• [Listed entries]
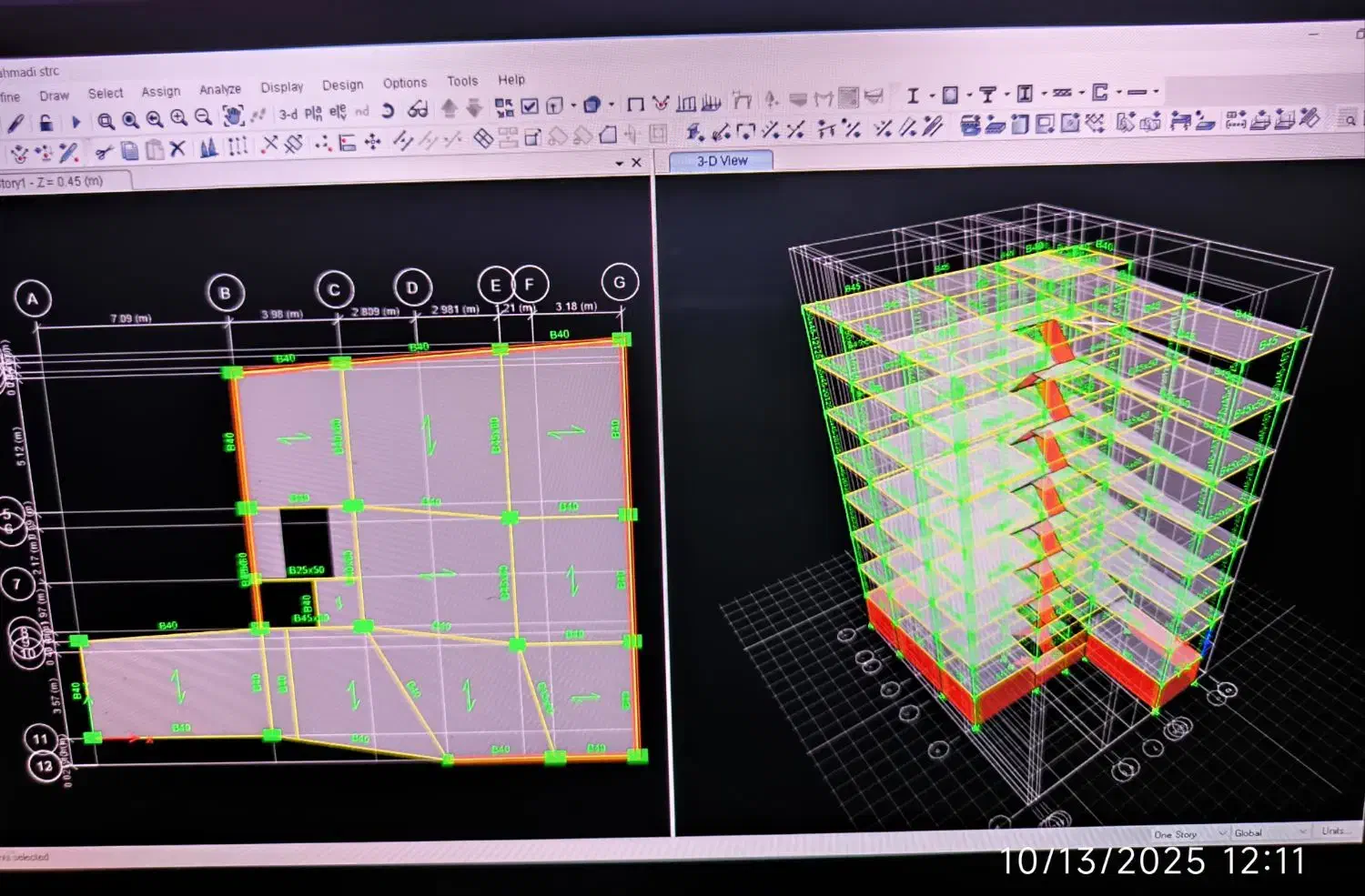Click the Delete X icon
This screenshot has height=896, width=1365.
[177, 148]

...

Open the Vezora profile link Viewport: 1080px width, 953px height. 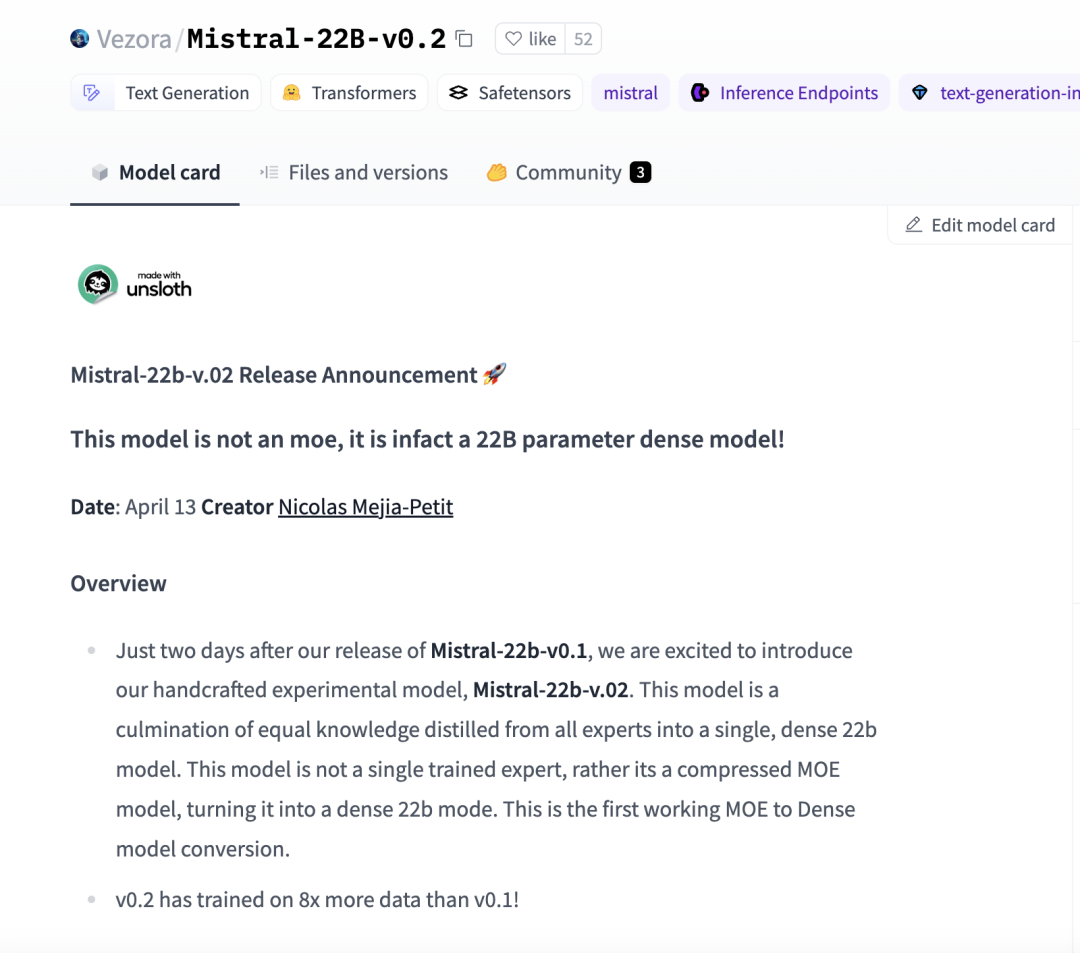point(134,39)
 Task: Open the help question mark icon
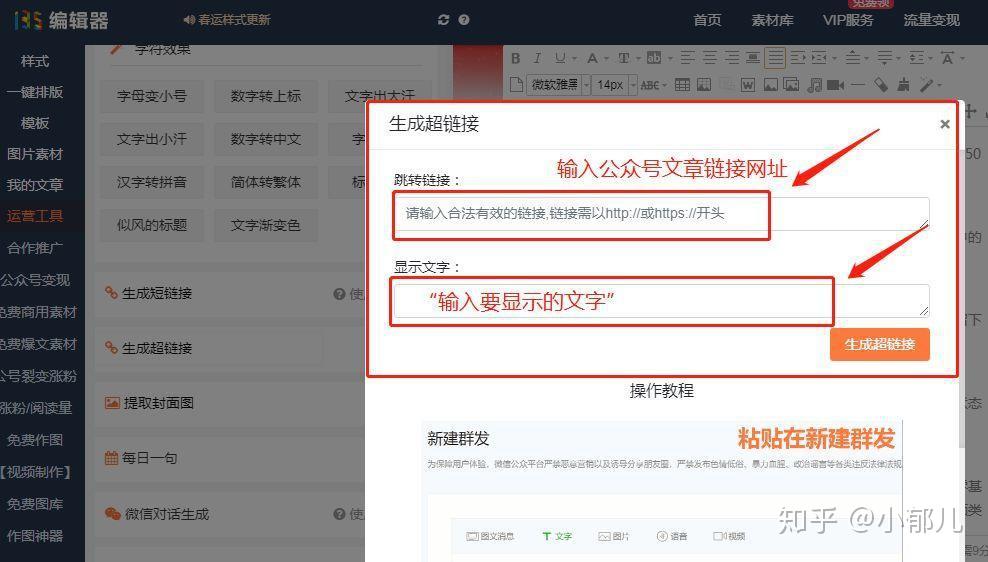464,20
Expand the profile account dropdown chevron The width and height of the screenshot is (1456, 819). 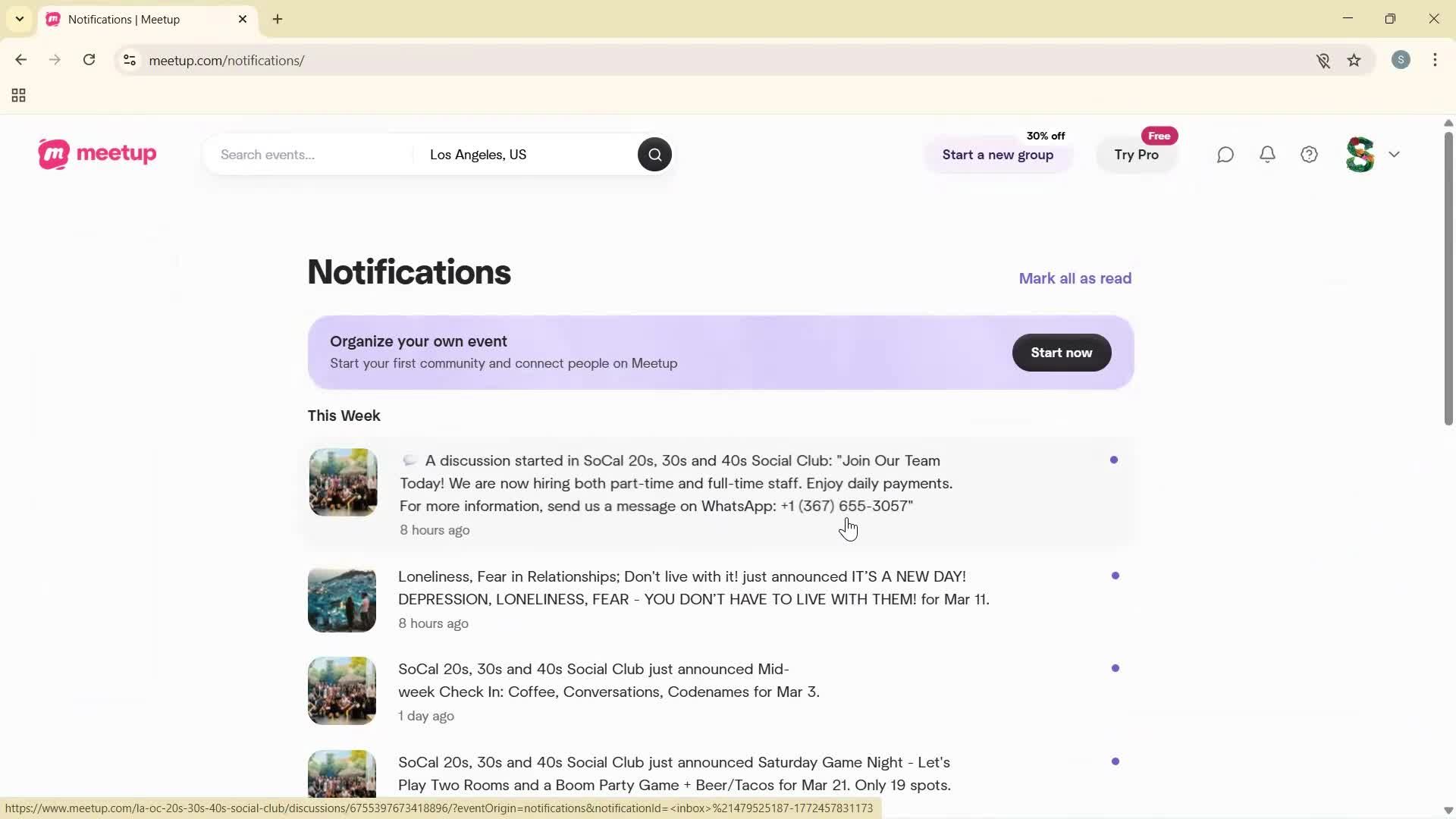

• [What you should do] Reproduce the material verbatim from the line containing "Task: Open the help question mark icon" up to and including the line containing "Expand the profile", leaving out the pictures.

• [The completed task]
 Task: Open the help question mark icon
464,20
Expand the profile account dropdown chevron The width and height of the screenshot is (1456, 819). 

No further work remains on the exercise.